With Roundtable board member and Citigroup global head of real estate Thomas M. Flexner serving as moderator, the panel featured former Fed Governor Randall Kroszner (now a University of Chicago economics professor); board member Richard Saltzman, president and co-CEO of Colony Capital (and former chairman of The Roundtable’s Capital & Credit Policy Advisory Committee, RECPAC); and Eastdil Secured President D. Michael Van Konynenburg, who is the current vice chairman of RECPAC.

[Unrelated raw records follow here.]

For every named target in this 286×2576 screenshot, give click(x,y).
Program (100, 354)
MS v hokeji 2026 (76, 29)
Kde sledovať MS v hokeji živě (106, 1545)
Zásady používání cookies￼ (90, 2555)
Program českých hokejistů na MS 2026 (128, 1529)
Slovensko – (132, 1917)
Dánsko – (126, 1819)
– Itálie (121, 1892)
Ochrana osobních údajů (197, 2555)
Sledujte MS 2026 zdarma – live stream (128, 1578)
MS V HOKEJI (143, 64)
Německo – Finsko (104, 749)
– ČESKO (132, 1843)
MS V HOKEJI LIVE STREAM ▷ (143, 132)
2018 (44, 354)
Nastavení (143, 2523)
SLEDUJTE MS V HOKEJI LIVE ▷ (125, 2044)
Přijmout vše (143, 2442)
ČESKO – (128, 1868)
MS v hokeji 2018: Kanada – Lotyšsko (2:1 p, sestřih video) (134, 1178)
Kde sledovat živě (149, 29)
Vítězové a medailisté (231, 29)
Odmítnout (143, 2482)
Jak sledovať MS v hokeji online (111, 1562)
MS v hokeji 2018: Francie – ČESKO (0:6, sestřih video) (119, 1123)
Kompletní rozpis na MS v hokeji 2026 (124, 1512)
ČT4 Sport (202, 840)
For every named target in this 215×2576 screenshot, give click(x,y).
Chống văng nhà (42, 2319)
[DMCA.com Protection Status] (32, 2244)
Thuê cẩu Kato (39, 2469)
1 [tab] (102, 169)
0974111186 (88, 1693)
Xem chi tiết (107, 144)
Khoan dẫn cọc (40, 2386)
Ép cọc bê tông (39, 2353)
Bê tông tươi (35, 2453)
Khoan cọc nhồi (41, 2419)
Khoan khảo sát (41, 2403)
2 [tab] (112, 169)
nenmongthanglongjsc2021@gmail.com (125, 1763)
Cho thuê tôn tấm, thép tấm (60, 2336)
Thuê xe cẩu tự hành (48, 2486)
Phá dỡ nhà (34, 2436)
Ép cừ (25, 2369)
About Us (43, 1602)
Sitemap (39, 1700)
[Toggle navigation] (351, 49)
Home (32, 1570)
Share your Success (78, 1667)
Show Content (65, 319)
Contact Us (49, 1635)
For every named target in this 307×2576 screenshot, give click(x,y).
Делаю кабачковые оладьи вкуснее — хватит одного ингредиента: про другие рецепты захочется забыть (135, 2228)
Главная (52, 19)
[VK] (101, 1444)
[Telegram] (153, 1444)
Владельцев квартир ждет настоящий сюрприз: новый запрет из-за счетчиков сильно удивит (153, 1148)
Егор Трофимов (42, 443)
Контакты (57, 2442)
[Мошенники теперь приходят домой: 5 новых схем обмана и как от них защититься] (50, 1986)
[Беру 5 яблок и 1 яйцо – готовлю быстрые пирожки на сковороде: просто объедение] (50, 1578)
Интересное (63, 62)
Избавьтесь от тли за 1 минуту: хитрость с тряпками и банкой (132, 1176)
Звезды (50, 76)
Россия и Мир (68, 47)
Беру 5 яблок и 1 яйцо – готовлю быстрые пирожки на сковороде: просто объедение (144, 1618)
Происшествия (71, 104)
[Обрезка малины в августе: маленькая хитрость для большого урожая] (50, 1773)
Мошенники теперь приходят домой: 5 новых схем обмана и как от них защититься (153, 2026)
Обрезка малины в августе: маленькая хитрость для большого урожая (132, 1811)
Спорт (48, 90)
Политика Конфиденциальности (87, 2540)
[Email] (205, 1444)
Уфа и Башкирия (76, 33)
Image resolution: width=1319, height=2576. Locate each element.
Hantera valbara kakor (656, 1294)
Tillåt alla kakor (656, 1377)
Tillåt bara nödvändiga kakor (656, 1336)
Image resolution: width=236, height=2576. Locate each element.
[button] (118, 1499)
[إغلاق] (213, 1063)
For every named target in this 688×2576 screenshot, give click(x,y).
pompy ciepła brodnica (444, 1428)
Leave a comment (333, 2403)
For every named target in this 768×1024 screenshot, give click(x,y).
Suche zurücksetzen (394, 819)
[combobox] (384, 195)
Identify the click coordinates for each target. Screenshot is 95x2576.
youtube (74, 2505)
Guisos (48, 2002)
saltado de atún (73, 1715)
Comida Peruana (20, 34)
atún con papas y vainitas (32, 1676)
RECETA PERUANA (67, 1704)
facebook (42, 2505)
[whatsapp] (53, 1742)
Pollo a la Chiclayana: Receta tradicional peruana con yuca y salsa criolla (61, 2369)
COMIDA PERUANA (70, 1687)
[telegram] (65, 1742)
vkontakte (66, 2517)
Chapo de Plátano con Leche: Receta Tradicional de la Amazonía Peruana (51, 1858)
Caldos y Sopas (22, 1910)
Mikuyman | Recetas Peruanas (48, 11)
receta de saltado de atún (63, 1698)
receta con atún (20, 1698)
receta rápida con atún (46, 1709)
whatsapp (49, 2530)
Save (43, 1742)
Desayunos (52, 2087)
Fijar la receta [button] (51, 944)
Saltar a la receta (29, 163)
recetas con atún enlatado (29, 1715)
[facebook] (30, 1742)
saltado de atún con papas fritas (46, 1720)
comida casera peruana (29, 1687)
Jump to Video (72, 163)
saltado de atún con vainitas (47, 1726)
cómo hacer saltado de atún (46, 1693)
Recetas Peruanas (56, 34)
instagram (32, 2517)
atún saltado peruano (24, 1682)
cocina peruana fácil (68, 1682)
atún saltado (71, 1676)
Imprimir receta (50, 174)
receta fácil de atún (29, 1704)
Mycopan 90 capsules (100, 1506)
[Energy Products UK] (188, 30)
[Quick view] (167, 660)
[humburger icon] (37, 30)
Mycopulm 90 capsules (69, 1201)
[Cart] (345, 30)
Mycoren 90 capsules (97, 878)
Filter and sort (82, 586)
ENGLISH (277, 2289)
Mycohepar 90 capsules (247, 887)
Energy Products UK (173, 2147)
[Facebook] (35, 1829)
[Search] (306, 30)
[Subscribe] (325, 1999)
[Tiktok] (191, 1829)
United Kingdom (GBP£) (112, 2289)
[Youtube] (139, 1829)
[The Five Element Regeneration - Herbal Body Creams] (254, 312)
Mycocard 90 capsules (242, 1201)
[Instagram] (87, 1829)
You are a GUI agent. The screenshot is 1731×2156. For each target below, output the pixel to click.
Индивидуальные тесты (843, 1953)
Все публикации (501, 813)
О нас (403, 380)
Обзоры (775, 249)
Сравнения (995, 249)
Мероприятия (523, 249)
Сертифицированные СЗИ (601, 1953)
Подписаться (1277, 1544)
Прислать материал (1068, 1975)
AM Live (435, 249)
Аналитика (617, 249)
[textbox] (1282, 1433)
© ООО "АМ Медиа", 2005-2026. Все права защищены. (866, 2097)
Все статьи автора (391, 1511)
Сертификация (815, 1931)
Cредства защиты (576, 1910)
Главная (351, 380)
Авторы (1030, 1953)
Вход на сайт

Rounding out the program was U.S. Housing and Urban Development Secretary Shaun Donovan, whose wide-ranging remarks focused on:
• multi-family financing programs offered through the Federal Housing Administration (FHA) — and expected Administration and congressional efforts to overhaul policies in this area, primarily through reform of Fannie Mae and Freddie Mac;
• how the “greening” of hundreds of thousands of multi-family apartments — with energy efficiency investments by the private sector — has the potential to create millions of new jobs;
• Administration efforts to “bring public housing into the 21st century” by leveraging federal dollars with new private capital investment. Along these lines, he invited the commercial real estate industry to consider new ways of partnering with the federal government on public housing, which he called the “last bastion” of completely government-owned and operated real estate and an “anachronism” in great need of private capital.
• The need to modernize the nation’s infrastructure “in smart ways” that reflect the growing mobility of capital in the global economy (which tends to follow neighborhoods that are attractive, livable, etc.)
In conjunction with the larger State of the Industry Meeting, several Roundtable policy advisory committees met Wednesday and Thursday to talk through specific policy issues relating to taxation; energy, land use and sustainability; and the security of real estate assets and building occupants amid rising threats of “homegrown” and internationally-sponsored terrorism.